* _INSTRUCTIONS FOR THE TASK_: Some entries follow. Reproduce exactly the lines starting at the one with "Open the Status dropdown for deleted assets" and stopping after the one with "Given: Open the 了解更多內容 link".

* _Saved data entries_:
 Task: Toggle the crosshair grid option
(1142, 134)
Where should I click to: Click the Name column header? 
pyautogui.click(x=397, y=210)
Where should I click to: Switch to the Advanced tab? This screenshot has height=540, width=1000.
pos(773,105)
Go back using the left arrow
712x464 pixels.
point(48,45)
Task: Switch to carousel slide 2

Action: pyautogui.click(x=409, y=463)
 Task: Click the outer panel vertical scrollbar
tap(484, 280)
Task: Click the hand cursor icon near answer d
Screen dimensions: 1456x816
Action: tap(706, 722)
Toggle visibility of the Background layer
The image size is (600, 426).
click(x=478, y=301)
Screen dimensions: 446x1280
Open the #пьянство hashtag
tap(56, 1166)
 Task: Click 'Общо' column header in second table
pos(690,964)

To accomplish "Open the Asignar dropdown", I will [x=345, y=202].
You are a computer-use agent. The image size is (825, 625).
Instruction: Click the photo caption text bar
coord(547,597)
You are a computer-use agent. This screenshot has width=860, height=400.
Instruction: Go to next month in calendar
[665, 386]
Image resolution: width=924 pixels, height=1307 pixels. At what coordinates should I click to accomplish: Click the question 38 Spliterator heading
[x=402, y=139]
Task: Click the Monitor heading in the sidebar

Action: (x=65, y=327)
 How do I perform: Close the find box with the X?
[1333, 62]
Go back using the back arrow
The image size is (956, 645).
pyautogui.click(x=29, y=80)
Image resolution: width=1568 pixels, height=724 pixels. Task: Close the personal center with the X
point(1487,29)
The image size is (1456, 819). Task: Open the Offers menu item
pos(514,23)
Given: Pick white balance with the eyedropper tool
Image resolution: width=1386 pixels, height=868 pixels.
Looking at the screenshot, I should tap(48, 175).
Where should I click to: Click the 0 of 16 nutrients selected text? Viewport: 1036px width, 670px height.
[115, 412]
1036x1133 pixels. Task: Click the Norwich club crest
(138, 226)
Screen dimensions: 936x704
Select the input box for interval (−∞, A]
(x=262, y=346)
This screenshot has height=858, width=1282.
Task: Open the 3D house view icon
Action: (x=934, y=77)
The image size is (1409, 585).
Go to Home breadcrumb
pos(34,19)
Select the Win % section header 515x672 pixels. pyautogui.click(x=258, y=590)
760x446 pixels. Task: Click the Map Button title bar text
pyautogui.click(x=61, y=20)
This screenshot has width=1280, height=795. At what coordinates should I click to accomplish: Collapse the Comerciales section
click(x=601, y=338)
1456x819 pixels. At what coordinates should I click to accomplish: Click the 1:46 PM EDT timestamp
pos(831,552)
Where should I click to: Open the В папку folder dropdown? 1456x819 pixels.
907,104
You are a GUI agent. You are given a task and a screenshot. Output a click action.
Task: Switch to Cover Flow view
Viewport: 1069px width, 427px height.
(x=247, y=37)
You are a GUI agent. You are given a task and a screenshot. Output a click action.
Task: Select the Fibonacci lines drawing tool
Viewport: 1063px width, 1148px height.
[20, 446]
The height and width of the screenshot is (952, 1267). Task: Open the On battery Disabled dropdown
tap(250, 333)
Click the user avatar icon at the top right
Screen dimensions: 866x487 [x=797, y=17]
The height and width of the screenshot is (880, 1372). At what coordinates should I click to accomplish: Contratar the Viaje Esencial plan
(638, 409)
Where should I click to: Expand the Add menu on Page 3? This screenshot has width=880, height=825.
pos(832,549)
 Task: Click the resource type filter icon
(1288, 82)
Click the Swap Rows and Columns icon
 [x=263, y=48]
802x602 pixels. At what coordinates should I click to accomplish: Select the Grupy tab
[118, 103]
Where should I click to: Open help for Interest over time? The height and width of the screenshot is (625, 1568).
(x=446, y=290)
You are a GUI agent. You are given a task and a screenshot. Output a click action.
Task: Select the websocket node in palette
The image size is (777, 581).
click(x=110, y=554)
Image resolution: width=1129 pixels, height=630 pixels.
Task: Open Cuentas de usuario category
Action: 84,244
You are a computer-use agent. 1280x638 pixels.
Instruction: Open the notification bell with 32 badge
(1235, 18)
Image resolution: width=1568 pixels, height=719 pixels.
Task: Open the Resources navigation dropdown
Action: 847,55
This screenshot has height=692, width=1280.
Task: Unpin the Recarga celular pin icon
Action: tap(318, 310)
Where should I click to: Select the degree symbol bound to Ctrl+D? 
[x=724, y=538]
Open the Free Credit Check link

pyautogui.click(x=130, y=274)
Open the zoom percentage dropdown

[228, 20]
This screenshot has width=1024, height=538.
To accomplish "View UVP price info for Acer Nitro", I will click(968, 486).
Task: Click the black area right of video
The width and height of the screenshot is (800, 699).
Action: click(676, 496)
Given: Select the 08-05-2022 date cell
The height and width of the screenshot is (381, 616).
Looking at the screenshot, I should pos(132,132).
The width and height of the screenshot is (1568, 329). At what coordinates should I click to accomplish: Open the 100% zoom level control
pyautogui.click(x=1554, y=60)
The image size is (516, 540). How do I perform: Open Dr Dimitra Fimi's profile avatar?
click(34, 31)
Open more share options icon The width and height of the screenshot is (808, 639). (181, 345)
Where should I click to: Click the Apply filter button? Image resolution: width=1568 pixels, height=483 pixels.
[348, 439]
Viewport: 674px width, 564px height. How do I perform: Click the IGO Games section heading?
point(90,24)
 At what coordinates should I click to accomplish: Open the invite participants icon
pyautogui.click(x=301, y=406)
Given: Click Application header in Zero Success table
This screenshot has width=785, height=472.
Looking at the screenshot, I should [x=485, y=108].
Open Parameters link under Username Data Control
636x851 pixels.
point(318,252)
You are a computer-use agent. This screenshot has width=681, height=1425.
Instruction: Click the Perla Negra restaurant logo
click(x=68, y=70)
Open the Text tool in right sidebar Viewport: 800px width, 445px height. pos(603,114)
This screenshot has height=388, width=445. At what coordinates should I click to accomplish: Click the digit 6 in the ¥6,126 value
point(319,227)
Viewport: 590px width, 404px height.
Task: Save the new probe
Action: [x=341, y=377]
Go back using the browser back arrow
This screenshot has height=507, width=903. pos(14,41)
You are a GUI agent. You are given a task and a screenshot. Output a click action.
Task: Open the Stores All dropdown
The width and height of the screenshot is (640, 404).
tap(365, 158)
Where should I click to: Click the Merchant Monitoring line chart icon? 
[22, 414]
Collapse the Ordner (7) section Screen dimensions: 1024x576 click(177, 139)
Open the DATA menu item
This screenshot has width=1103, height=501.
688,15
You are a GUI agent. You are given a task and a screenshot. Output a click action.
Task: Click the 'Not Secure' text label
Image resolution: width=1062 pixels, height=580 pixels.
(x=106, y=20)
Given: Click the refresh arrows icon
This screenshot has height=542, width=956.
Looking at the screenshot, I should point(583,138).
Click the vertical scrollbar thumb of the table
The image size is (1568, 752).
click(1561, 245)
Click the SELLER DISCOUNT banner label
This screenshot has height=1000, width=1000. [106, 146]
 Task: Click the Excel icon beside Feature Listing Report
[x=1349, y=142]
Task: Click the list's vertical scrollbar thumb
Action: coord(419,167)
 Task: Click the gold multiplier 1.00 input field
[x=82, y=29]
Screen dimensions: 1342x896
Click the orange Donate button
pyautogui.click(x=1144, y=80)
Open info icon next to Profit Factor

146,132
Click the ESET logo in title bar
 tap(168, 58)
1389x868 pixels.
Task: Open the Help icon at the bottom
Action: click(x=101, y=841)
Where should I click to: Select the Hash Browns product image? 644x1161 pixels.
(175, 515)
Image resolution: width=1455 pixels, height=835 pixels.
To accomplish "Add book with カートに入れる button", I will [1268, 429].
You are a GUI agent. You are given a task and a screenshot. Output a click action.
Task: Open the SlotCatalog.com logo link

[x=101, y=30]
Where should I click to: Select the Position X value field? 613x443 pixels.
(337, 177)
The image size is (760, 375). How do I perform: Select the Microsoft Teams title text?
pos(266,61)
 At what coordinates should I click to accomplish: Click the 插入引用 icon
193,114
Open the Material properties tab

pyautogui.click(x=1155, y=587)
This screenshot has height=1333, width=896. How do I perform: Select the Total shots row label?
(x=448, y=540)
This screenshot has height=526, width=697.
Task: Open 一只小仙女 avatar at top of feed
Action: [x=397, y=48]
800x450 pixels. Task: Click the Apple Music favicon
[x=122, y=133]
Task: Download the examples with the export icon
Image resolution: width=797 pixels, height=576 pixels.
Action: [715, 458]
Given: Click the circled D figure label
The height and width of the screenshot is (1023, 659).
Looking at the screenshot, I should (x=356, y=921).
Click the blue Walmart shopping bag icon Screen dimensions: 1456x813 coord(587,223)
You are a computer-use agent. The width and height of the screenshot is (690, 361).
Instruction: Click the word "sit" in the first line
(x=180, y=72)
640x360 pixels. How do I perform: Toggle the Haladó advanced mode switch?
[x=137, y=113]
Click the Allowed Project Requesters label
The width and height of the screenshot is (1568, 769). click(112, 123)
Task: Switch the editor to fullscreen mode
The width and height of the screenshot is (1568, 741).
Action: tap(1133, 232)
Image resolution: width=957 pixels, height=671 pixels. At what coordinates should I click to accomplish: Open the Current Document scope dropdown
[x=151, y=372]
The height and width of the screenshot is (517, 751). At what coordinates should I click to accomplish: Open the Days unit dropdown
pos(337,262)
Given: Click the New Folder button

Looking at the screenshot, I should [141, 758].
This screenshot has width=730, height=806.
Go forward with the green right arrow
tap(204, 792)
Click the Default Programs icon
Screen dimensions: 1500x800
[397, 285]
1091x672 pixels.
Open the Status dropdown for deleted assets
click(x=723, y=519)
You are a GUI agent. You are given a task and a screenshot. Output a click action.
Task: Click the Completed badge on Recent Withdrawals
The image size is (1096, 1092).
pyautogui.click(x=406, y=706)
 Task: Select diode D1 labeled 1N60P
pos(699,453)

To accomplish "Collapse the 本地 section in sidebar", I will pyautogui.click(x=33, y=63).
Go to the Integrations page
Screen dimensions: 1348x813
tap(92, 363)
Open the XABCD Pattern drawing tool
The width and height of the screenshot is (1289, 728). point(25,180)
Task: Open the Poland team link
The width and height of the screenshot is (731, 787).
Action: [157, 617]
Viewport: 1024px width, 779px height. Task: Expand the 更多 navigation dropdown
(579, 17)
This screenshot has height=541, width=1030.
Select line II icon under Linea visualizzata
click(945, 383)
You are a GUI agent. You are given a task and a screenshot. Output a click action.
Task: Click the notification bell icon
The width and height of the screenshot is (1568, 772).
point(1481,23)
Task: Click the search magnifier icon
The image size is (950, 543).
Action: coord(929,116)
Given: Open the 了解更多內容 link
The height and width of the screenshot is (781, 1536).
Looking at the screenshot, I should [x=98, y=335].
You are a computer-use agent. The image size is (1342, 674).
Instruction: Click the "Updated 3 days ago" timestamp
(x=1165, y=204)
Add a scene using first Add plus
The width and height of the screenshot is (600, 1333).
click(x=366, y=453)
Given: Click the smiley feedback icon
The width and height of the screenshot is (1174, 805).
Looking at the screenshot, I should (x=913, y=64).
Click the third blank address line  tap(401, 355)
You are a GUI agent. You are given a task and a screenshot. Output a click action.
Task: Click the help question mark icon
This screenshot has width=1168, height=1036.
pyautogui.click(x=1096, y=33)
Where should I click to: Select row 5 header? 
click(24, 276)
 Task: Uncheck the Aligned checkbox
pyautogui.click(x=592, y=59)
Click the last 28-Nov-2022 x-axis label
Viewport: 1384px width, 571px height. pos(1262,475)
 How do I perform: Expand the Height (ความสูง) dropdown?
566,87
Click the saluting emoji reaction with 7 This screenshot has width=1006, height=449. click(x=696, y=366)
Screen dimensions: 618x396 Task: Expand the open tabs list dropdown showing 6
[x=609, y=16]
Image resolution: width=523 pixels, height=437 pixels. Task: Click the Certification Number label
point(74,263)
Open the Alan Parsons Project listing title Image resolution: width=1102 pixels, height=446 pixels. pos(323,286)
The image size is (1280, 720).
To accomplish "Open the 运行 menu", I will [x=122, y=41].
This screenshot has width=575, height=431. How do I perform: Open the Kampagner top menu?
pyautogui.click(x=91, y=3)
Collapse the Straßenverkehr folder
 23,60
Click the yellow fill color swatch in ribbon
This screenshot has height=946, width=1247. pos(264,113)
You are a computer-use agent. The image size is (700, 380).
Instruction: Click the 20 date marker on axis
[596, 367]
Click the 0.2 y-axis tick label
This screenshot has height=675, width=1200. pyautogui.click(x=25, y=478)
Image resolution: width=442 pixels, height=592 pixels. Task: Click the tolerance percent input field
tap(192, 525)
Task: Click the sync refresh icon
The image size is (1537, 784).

* _WRITTEN ANSWER_:
Open the Status dropdown for deleted assets
click(x=723, y=519)
You are a GUI agent. You are given a task and a screenshot. Output a click action.
Task: Click the Completed badge on Recent Withdrawals
The image size is (1096, 1092).
pyautogui.click(x=406, y=706)
 Task: Select diode D1 labeled 1N60P
pos(699,453)

To accomplish "Collapse the 本地 section in sidebar", I will pyautogui.click(x=33, y=63).
Go to the Integrations page
Screen dimensions: 1348x813
tap(92, 363)
Open the XABCD Pattern drawing tool
The width and height of the screenshot is (1289, 728). point(25,180)
Task: Open the Poland team link
The width and height of the screenshot is (731, 787).
Action: [157, 617]
Viewport: 1024px width, 779px height. Task: Expand the 更多 navigation dropdown
(579, 17)
This screenshot has height=541, width=1030.
Select line II icon under Linea visualizzata
click(945, 383)
You are a GUI agent. You are given a task and a screenshot. Output a click action.
Task: Click the notification bell icon
The width and height of the screenshot is (1568, 772).
point(1481,23)
Task: Click the search magnifier icon
The image size is (950, 543).
Action: coord(929,116)
Given: Open the 了解更多內容 link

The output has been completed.